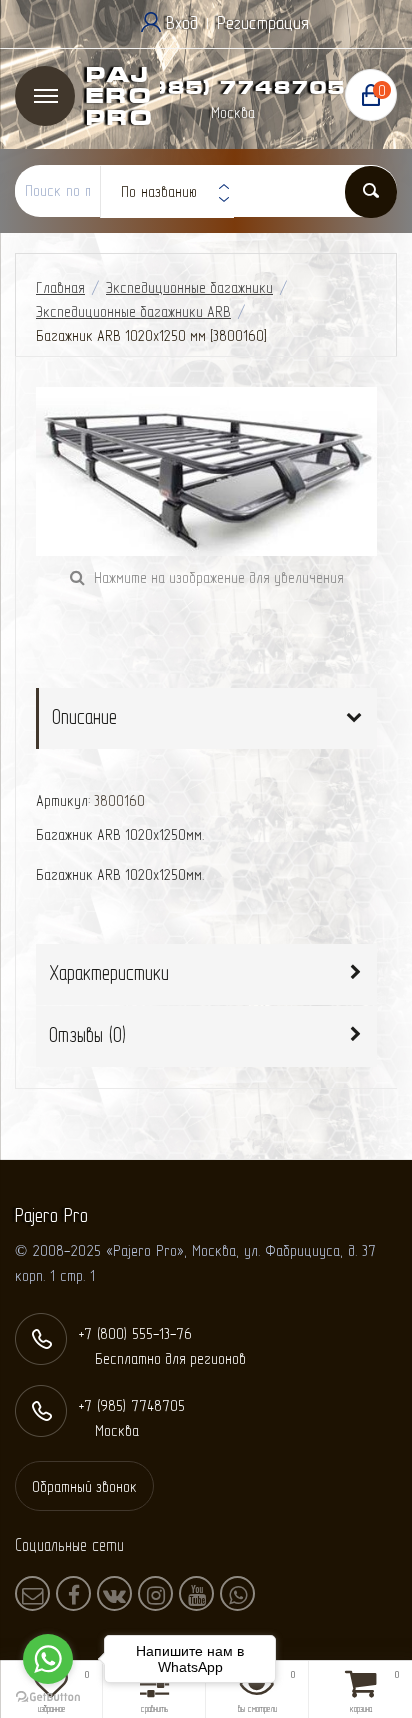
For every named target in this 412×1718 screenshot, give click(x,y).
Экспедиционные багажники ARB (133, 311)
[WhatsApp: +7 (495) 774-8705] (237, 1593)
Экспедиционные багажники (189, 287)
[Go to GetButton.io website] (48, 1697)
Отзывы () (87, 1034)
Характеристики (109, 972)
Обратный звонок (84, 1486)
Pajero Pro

§ **Task instructions**: Repeat the material above in full and exactly, omitting the pictures.

§ **Answer to this problem**:
For every named target in this 412×1718 screenshot, give click(x,y).
Экспедиционные багажники ARB (133, 311)
[WhatsApp: +7 (495) 774-8705] (237, 1593)
Экспедиционные багажники (189, 287)
[Go to GetButton.io website] (48, 1697)
Отзывы () (87, 1034)
Характеристики (109, 972)
Обратный звонок (84, 1486)
Pajero Pro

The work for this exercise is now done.